◆ **About this task**
Go through the entries below and write each one out exactly.

◆ **Provided records**
○ ○ ○

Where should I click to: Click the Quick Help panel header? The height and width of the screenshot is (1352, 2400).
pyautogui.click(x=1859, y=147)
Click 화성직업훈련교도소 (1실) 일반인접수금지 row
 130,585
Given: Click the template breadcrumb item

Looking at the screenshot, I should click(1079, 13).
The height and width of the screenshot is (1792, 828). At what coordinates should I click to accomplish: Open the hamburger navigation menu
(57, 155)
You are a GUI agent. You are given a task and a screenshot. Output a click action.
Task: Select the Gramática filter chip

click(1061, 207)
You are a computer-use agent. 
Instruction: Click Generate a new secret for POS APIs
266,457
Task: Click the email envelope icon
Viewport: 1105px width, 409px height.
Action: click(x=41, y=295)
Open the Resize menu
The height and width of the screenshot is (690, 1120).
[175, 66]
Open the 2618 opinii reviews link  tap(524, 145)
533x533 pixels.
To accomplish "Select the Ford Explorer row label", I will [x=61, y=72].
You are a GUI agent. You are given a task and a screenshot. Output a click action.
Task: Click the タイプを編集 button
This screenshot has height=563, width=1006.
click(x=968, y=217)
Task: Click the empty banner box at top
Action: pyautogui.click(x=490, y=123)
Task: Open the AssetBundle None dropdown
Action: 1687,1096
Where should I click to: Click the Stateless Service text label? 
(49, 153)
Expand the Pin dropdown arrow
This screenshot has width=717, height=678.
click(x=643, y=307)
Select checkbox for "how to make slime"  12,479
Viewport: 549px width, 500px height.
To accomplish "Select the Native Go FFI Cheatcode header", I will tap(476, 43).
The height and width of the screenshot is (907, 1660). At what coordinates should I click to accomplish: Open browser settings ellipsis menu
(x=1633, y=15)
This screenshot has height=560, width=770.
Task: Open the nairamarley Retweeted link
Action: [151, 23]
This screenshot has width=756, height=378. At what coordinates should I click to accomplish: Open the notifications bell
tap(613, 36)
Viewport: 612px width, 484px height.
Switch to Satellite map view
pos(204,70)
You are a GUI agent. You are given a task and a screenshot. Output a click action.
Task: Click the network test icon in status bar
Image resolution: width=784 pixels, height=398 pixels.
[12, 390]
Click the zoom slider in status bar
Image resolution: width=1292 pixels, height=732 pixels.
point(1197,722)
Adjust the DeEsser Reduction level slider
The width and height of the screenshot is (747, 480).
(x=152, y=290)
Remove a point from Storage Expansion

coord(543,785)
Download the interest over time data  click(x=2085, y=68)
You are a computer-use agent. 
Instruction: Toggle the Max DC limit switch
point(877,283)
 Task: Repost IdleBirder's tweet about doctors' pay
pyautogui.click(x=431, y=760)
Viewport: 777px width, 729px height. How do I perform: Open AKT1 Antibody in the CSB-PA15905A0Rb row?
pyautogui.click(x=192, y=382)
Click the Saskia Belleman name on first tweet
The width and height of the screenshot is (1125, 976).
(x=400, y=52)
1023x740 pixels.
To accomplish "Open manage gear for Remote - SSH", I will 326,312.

○ ○ ○

◆ **Task result**
Where should I click to: Click the Quick Help panel header? The height and width of the screenshot is (1352, 2400).
pyautogui.click(x=1859, y=147)
Click 화성직업훈련교도소 (1실) 일반인접수금지 row
 130,585
Given: Click the template breadcrumb item

Looking at the screenshot, I should click(1079, 13).
The height and width of the screenshot is (1792, 828). At what coordinates should I click to accomplish: Open the hamburger navigation menu
(57, 155)
You are a GUI agent. You are given a task and a screenshot. Output a click action.
Task: Select the Gramática filter chip

click(1061, 207)
You are a computer-use agent. 
Instruction: Click Generate a new secret for POS APIs
266,457
Task: Click the email envelope icon
Viewport: 1105px width, 409px height.
Action: click(x=41, y=295)
Open the Resize menu
The height and width of the screenshot is (690, 1120).
[175, 66]
Open the 2618 opinii reviews link  tap(524, 145)
533x533 pixels.
To accomplish "Select the Ford Explorer row label", I will [x=61, y=72].
You are a GUI agent. You are given a task and a screenshot. Output a click action.
Task: Click the タイプを編集 button
This screenshot has height=563, width=1006.
click(x=968, y=217)
Task: Click the empty banner box at top
Action: pyautogui.click(x=490, y=123)
Task: Open the AssetBundle None dropdown
Action: 1687,1096
Where should I click to: Click the Stateless Service text label? 
(49, 153)
Expand the Pin dropdown arrow
This screenshot has width=717, height=678.
click(x=643, y=307)
Select checkbox for "how to make slime"  12,479
Viewport: 549px width, 500px height.
To accomplish "Select the Native Go FFI Cheatcode header", I will tap(476, 43).
The height and width of the screenshot is (907, 1660). At what coordinates should I click to accomplish: Open browser settings ellipsis menu
(x=1633, y=15)
This screenshot has height=560, width=770.
Task: Open the nairamarley Retweeted link
Action: [151, 23]
This screenshot has width=756, height=378. At what coordinates should I click to accomplish: Open the notifications bell
tap(613, 36)
Viewport: 612px width, 484px height.
Switch to Satellite map view
pos(204,70)
You are a GUI agent. You are given a task and a screenshot. Output a click action.
Task: Click the network test icon in status bar
Image resolution: width=784 pixels, height=398 pixels.
[12, 390]
Click the zoom slider in status bar
Image resolution: width=1292 pixels, height=732 pixels.
point(1197,722)
Adjust the DeEsser Reduction level slider
The width and height of the screenshot is (747, 480).
(x=152, y=290)
Remove a point from Storage Expansion

coord(543,785)
Download the interest over time data  click(x=2085, y=68)
You are a computer-use agent. 
Instruction: Toggle the Max DC limit switch
point(877,283)
 Task: Repost IdleBirder's tweet about doctors' pay
pyautogui.click(x=431, y=760)
Viewport: 777px width, 729px height. How do I perform: Open AKT1 Antibody in the CSB-PA15905A0Rb row?
pyautogui.click(x=192, y=382)
Click the Saskia Belleman name on first tweet
The width and height of the screenshot is (1125, 976).
(x=400, y=52)
1023x740 pixels.
To accomplish "Open manage gear for Remote - SSH", I will 326,312.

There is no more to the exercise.